On Mon, 29 Dec 2014 19:01:16 -0600, Doug Newgard wrote:
On Mon, 29 Dec 2014 18:39:55 -0600 Troy Engel <troyengel+arch@gmail.com> wrote:
Nor did I ever claim it was (and what are you even arguing here?) -- I was careful to mention the packaging tools (RPM/DEB) as both of these infrastructures underpin many distros. In both of these systems there is automatic library dependency tracking/inclusion as part of the process; if a binary is in a package and has a shared library dependency, it's implicitly pulled in as a need to install (if not explicitly defined). As far as I am able to tell, Pacman has no such capability so everything must be done manually.
-te
Yes, pacman is a much simpler package manager, but that has nothing to do with Arch's packaging practices in this case. Arch will generally keep a package together as shipped by upstream unless there's a very compelling reason to split it up. Debian is the other extreme where they split just about everything into it's own package. Simply different philosophies.
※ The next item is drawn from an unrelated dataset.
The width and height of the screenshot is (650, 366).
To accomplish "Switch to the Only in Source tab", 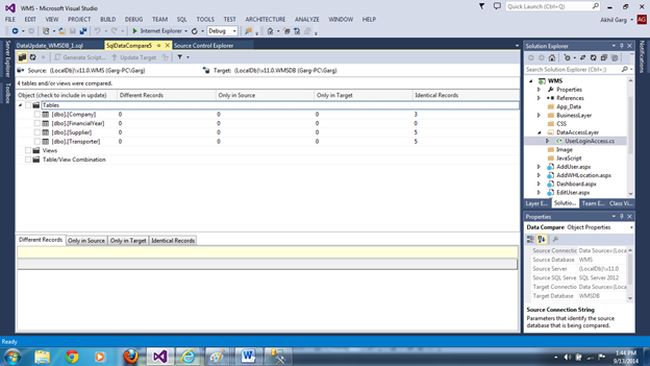I will (x=86, y=240).
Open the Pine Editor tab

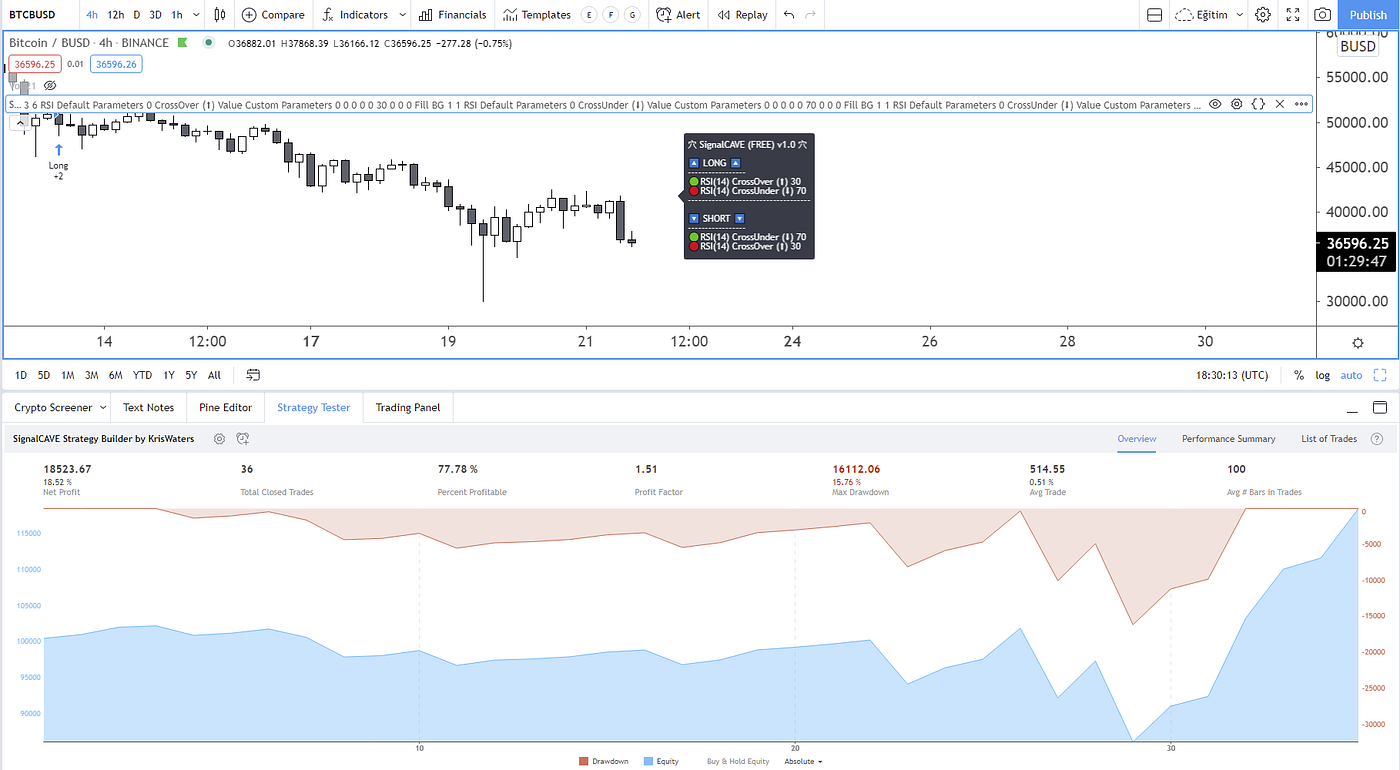click(225, 407)
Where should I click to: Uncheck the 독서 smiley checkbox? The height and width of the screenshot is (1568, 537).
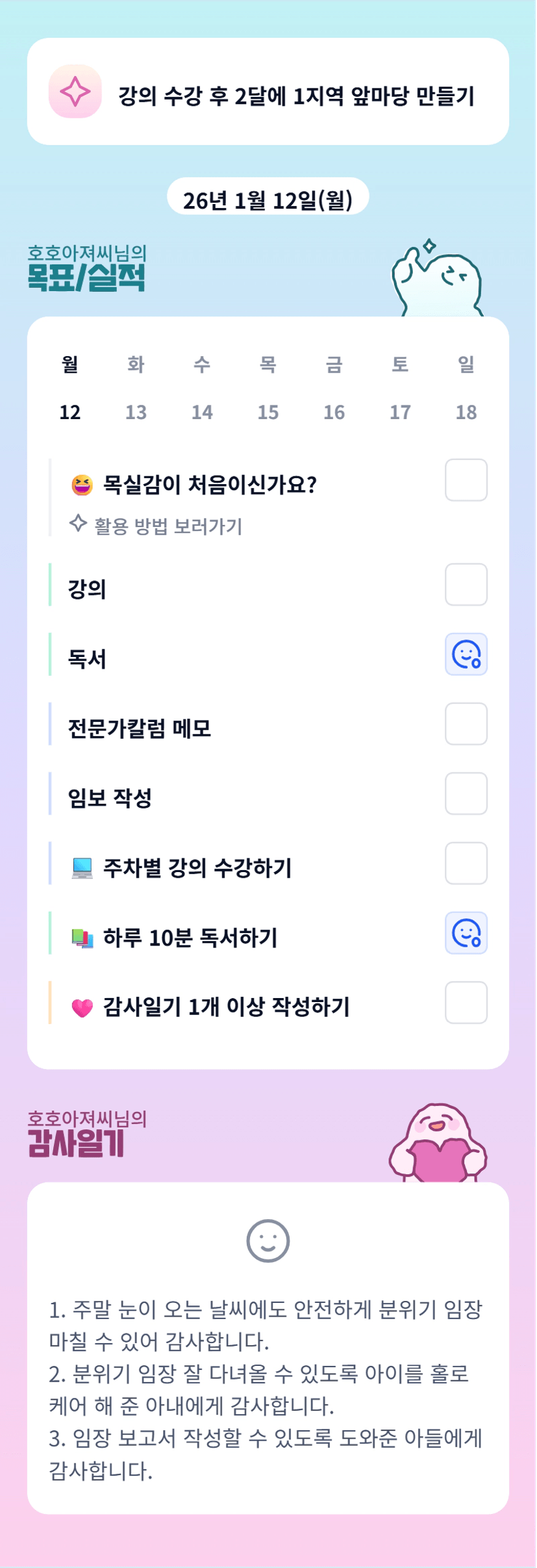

Regarding optional dependencies DEB is insane complicated. Optional dependencies are split into suggested and recommended dependencies. The way to not install or to install those different kinds of optional dependencies is handled in opposing work-flows. While I don't maintain my Debian and *buntu installs, I still help users on DEB based distros lists. I very often need to explain how to not install or to get rid of suggested and or recommended hard dependencies and how to install suggested and/or recommended dependencies. Hopefully the "tribal knowledge" how maintainers decide what becomes a suggested and what becomes a recommended dependency will be add by Troy to the Debian and Ubuntu Wikis. The editing of the Arch Wiki IMO is nonsense, just spreading FUD.